Saadeddine El Otmani commence à communiquer

Saadeddine El Otmani commence à communiquer

Samedi 1er juillet au soir, deux jours après une autre allocution face à la presse, le chef du gouvernement a accordé un entretien télévisé aux deux chaînes al Oula et 2M, répondant aux questions des trois journalistes Samir Chaouki, Abdallah Tourabi et Fatema Baroudi. Saadeddine El Otmani  est revenu sur les grandes questions de l’heure, mais a-t-il été convaincant ?

L’homme est rationnel, peut-être trop. Il est mesuré dans son propos et cherche à convaincre, mais il n’est certainement pas encore rompu aux techniques de la communication. Point supplémentaire : il doit passer son message, dans le fond, et tenir la comparaison avec le charisme de son prédécesseur et rival Abdelilah Benkirane.

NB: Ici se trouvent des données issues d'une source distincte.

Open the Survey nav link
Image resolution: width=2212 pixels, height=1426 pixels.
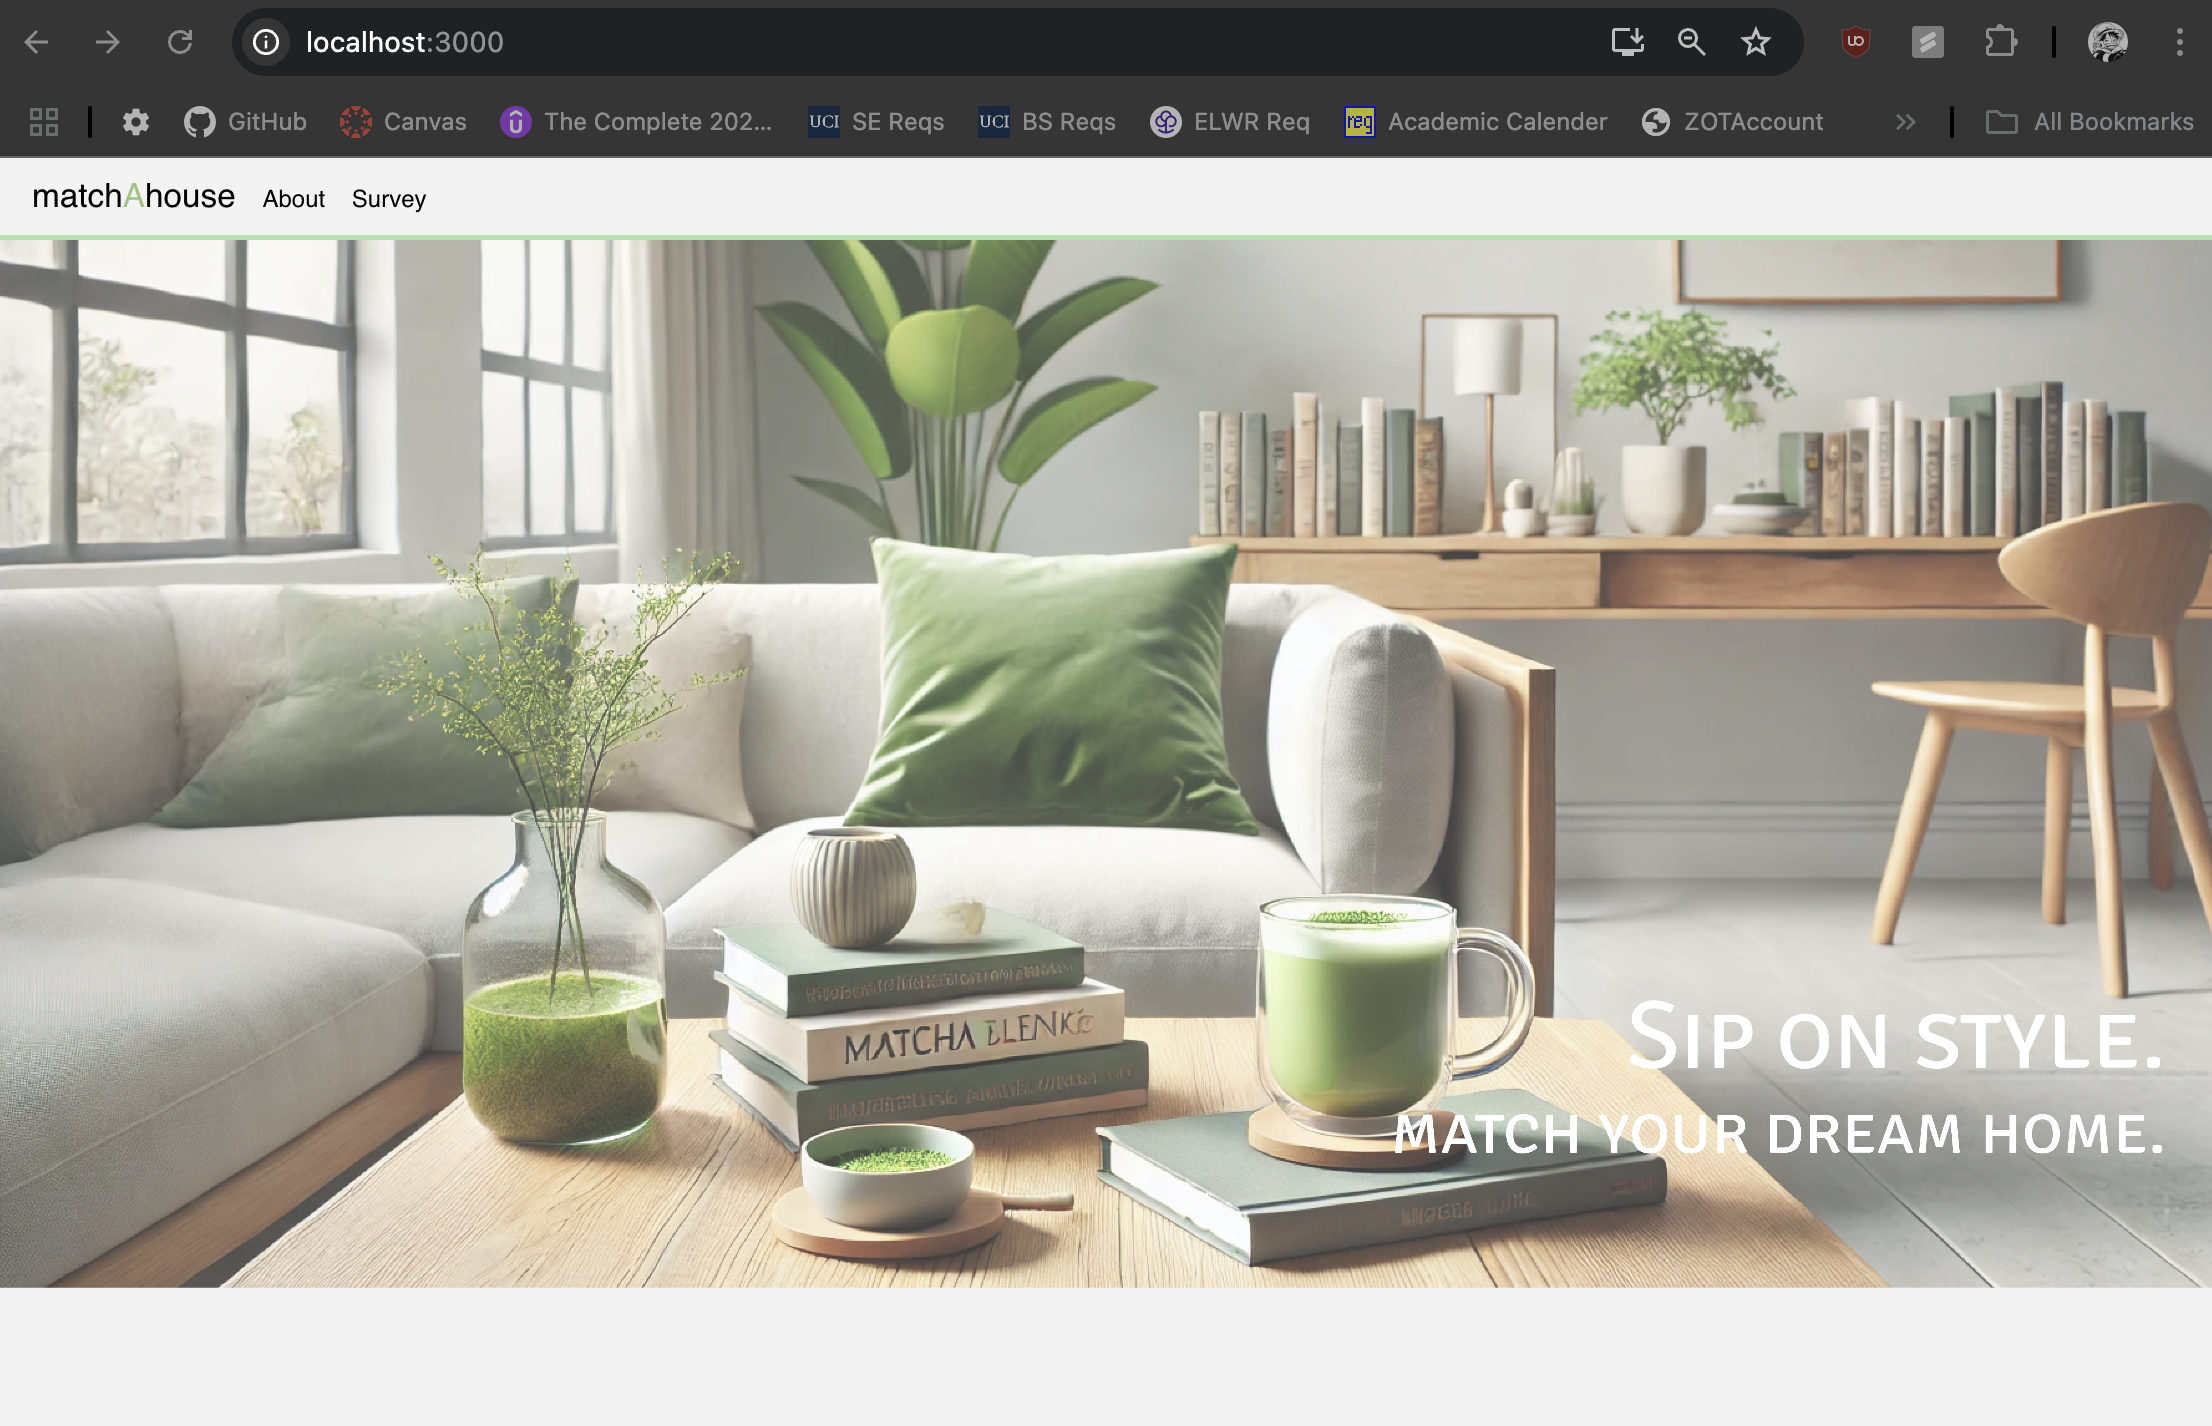(x=388, y=199)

La moralisation de la vie publique. Il a expliqué que les élus ne sont pas au-dessus de la loi, et qu’ils doivent réponde de leurs actes, devant la justice et dans le cadre de la loi. Que cela soit pour la fausse rumeur des 170 millions de DH supposément trouvés dans le domicile d’un élu arrêté pour corruption, ou que cela soit pour le cas de l’ex-député Saïd Châou, El Otmani a loué le droit, la loi, la justice, mais s’en vraiment convaincre, ne réussissant pas à se départir de ce qui est à juste titre considéré comme la langue de bois de nos politiciens.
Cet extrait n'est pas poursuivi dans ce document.